## What this task involves:
Rewrite the lines from the one containing "You are a GUI" through the end of the records as a Markdown table with the columns Row and Text, giving each line its row number and skipping blank lines. Leave the pictures out of the table.

## Provided entries:
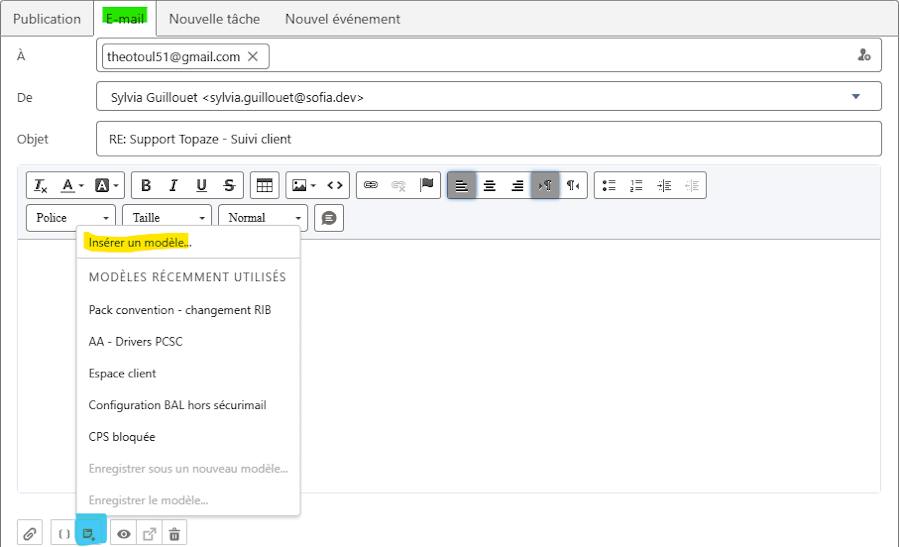Screen dimensions: 900x547
Task: Apply strikethrough formatting
Action: [x=229, y=185]
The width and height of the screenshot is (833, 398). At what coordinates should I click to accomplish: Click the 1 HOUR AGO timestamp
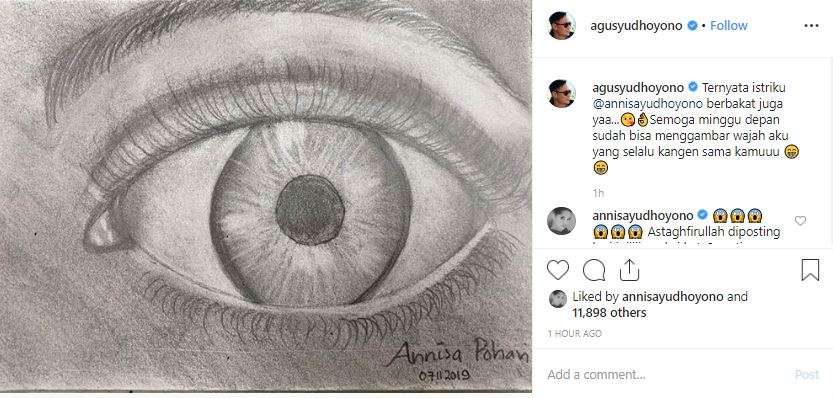pyautogui.click(x=575, y=334)
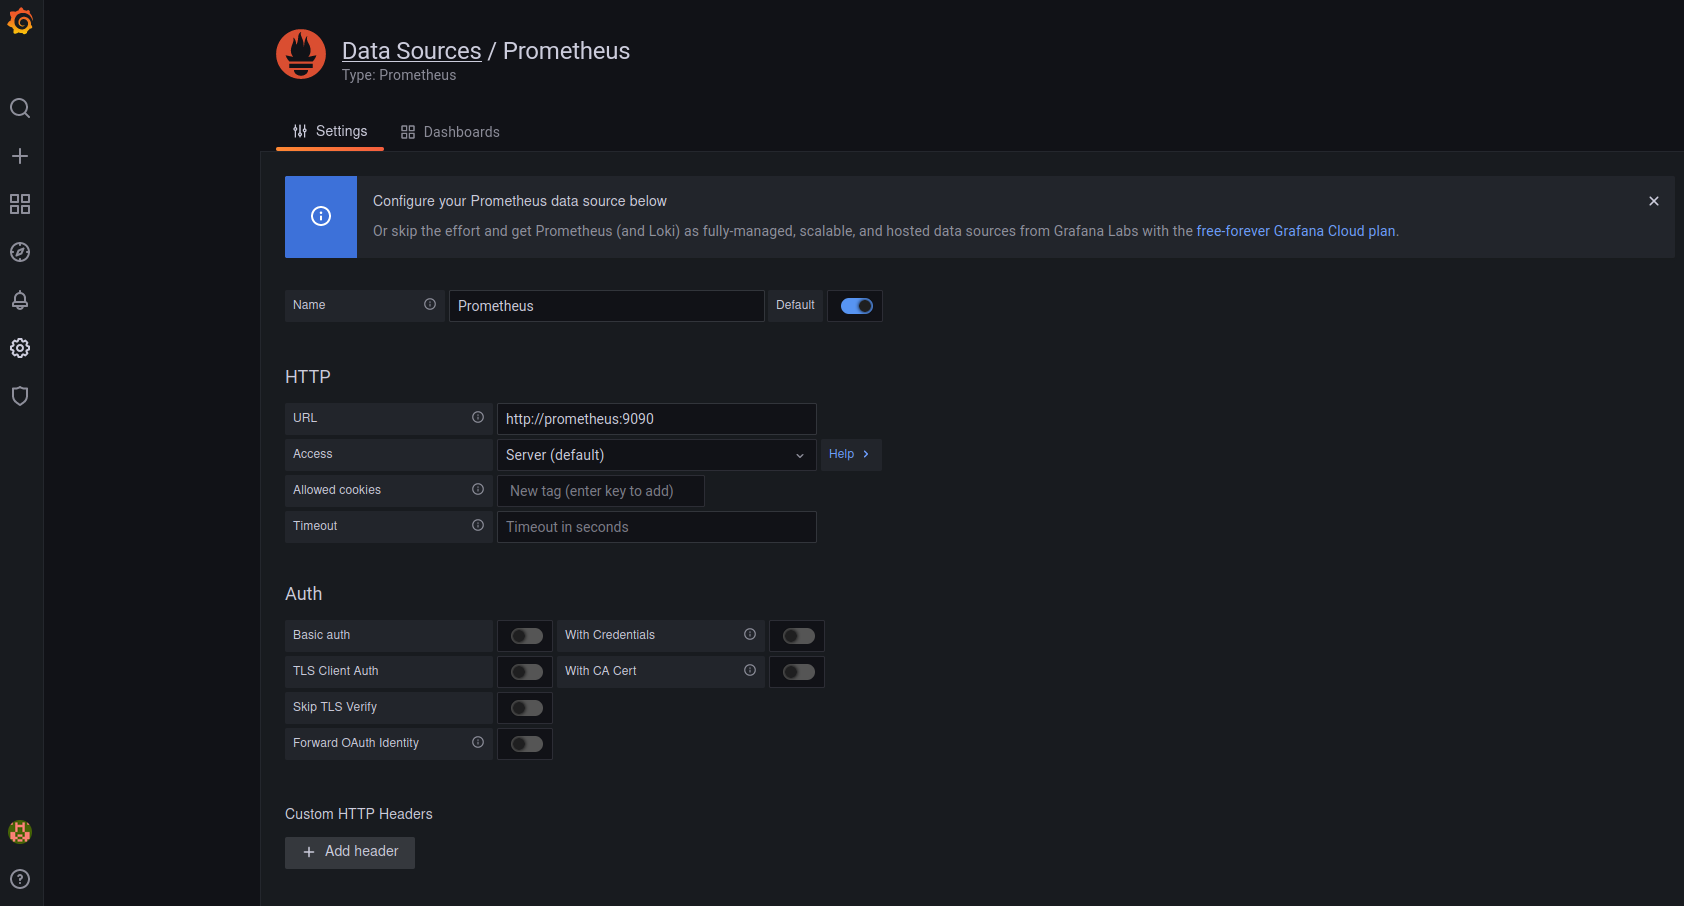Viewport: 1684px width, 906px height.
Task: Open the free-forever Grafana Cloud plan link
Action: (x=1295, y=231)
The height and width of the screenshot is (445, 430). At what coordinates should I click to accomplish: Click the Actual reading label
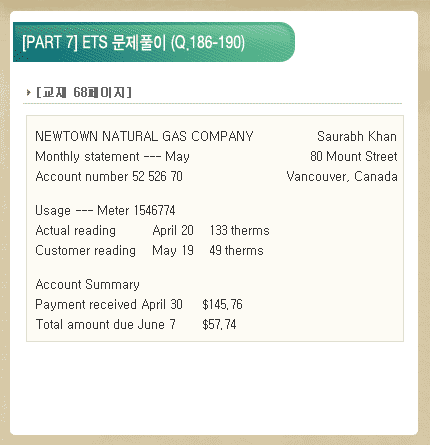[x=76, y=231]
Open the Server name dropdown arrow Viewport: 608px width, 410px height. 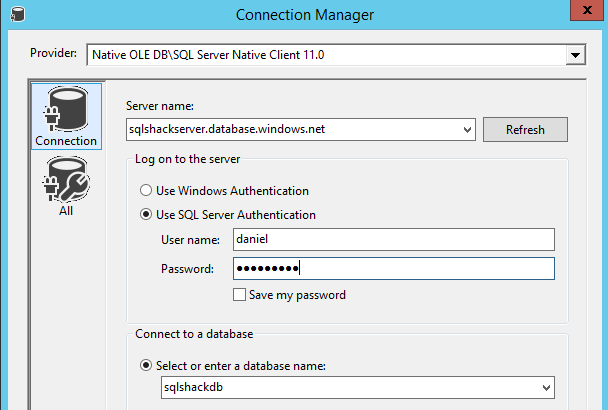[x=467, y=130]
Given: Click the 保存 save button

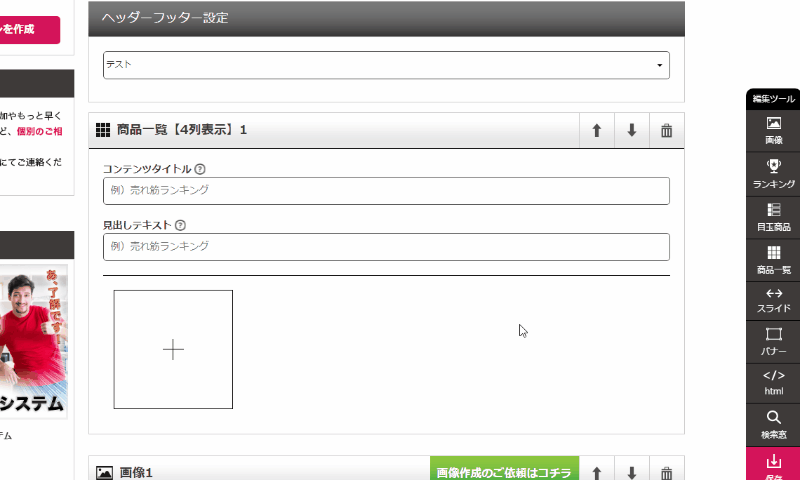Looking at the screenshot, I should coord(773,465).
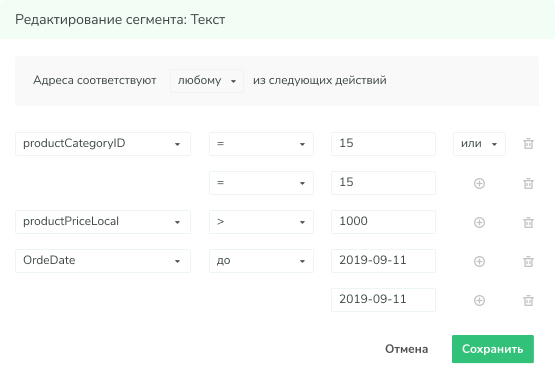Screen dimensions: 555x382
Task: Expand the productPriceLocal field selector
Action: pos(103,222)
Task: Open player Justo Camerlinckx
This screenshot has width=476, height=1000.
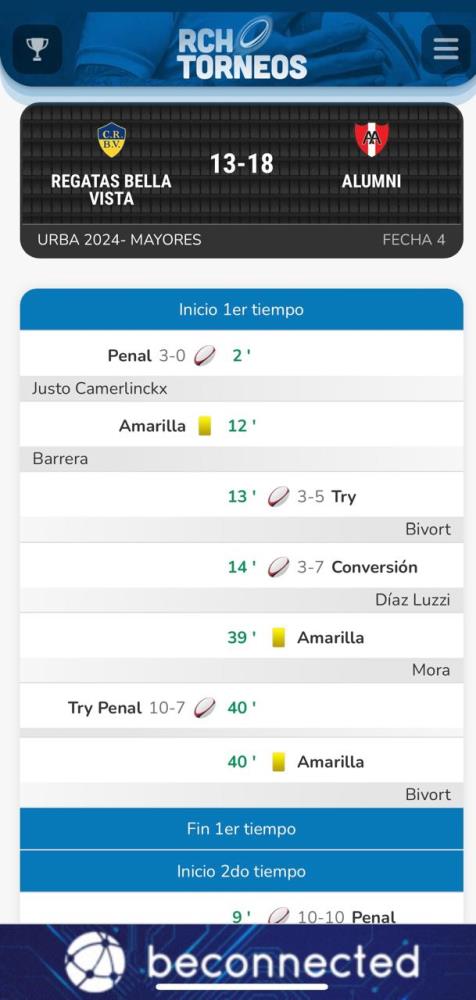Action: (x=100, y=389)
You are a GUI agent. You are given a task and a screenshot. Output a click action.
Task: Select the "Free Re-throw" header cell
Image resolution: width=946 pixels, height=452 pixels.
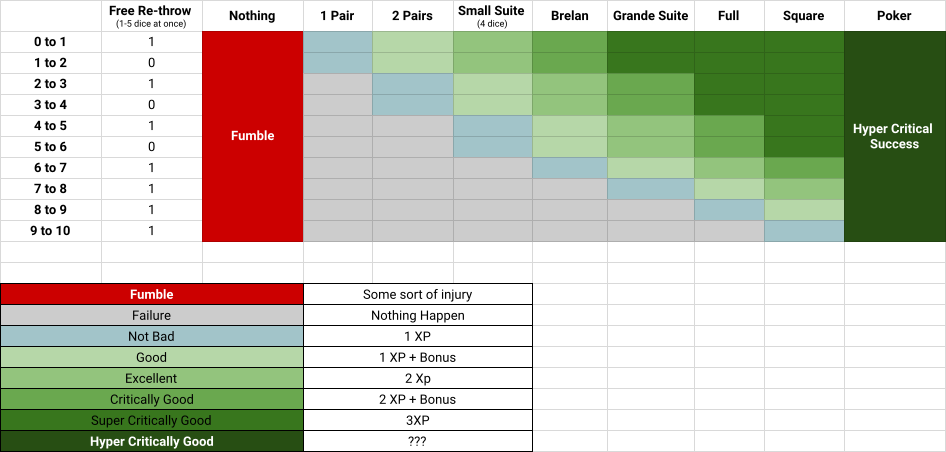click(151, 15)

## Solution below:
| Row | Text |
|---|---|
| 1 | You are a GUI agent. You are given a task and a screenshot. Output a click action. |
| 2 | Task: Select the "Free Re-throw" header cell |
| 3 | Image resolution: width=946 pixels, height=452 pixels. |
| 4 | click(151, 15) |